Adaptive Resolution Framework for Finite-Rank Gaussian Processes Achieves Optimal Contraction Rates
Researchers developed a theoretical framework showing that finite-rank Gaussian process approximations can achieve the same posterior contraction rates as their parent GP priors when equipped with suitable priors on the resolution parameter. The work covers finite-element approximations based on SPDE representations of Matérn GPs and regular-grid interpolation schemes. This result is significant because it provides theoretical justification for using computationally efficient finite-rank approximations without sacrificing statistical optimality.
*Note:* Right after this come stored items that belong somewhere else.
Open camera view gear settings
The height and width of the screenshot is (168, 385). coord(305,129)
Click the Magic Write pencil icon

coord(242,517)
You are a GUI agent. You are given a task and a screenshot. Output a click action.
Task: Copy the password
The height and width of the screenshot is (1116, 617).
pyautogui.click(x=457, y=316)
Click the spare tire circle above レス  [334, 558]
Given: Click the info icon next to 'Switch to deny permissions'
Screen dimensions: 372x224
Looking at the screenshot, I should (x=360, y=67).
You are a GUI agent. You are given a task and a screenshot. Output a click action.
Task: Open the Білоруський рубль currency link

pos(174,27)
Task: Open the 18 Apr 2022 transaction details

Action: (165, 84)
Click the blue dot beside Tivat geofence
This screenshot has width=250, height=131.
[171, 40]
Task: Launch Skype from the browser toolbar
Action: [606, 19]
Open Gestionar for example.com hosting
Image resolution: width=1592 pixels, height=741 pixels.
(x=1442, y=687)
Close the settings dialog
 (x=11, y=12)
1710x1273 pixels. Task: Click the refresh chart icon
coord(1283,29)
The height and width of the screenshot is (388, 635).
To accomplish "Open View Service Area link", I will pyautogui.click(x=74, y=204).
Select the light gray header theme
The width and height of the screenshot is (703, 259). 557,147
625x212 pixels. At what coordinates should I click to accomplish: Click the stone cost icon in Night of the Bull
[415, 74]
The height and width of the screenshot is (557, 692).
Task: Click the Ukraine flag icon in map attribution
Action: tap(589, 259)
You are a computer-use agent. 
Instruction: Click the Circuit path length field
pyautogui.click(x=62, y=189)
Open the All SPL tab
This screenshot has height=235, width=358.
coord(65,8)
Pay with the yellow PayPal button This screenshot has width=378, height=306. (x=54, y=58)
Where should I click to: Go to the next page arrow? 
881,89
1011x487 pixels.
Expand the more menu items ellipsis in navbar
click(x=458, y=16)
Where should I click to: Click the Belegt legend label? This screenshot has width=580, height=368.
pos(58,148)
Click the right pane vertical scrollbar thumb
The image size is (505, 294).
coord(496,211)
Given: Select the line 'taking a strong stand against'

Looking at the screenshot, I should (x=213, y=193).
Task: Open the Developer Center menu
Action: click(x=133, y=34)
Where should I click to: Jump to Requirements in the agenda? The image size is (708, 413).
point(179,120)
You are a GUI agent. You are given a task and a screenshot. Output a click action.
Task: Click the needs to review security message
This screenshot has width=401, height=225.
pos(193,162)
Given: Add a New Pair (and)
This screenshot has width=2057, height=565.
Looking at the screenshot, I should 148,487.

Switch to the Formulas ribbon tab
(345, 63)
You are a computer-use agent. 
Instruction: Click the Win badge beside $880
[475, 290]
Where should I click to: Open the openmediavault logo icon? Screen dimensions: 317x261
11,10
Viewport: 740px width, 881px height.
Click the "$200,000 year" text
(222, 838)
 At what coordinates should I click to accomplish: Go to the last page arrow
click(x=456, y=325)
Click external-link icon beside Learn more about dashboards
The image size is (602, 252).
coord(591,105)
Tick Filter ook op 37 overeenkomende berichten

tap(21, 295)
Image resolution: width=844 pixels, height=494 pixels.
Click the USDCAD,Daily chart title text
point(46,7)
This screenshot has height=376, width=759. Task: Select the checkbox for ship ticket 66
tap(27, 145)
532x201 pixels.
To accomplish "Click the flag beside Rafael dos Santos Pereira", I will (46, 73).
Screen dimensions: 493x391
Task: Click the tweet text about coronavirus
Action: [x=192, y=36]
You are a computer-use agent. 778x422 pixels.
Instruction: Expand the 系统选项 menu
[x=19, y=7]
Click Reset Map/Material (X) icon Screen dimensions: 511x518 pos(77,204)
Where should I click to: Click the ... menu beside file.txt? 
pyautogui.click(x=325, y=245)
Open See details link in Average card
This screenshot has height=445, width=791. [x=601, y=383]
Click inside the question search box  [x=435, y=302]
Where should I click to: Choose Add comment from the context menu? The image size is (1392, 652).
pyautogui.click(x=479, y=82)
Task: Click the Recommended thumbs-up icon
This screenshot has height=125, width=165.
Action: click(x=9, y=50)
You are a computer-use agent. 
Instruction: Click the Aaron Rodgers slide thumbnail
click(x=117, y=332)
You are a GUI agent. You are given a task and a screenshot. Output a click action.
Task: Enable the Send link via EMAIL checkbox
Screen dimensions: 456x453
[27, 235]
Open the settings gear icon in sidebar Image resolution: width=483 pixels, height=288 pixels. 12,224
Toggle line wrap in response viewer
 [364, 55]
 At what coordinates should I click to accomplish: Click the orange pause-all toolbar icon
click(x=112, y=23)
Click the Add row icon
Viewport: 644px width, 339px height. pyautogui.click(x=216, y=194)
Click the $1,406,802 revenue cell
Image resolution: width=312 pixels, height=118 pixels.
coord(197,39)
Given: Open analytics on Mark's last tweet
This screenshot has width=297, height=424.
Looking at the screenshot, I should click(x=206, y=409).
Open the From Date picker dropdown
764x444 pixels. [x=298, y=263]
The paper addresses a fundamental challenge in scaling Gaussian process regression: finite-rank approximations are computationally efficient but their posterior behavior can diverge from the parent GP prior. The authors study a class of finite-rank GP priors built from locally supported basis expansions with dependent Gaussian coefficients, encompassing both SPDE-based finite-element methods for Matérn GPs and regular-grid interpolation schemes. Under appropriate hierarchical priors on resolution and bandwidth parameters, they prove that these approximations inherit minimax-optimal posterior contraction rates (up to logarithmic factors) matching their parent priors. The theoretical results are complemented by a posterior sampler that jointly updates resolution and bandwidth parameters, with numerical studies validating the theoretical predictions.
What's missing
The paper does not discuss computational complexity comparisons between the proposed adaptive resolution approach and existing finite-rank approximation methods, nor does it provide guidance on practical hyperparameter selection beyond the theoretical framework. Additionally, the scope appears limited to regression settings; applicability to classification or other GP tasks is not addressed.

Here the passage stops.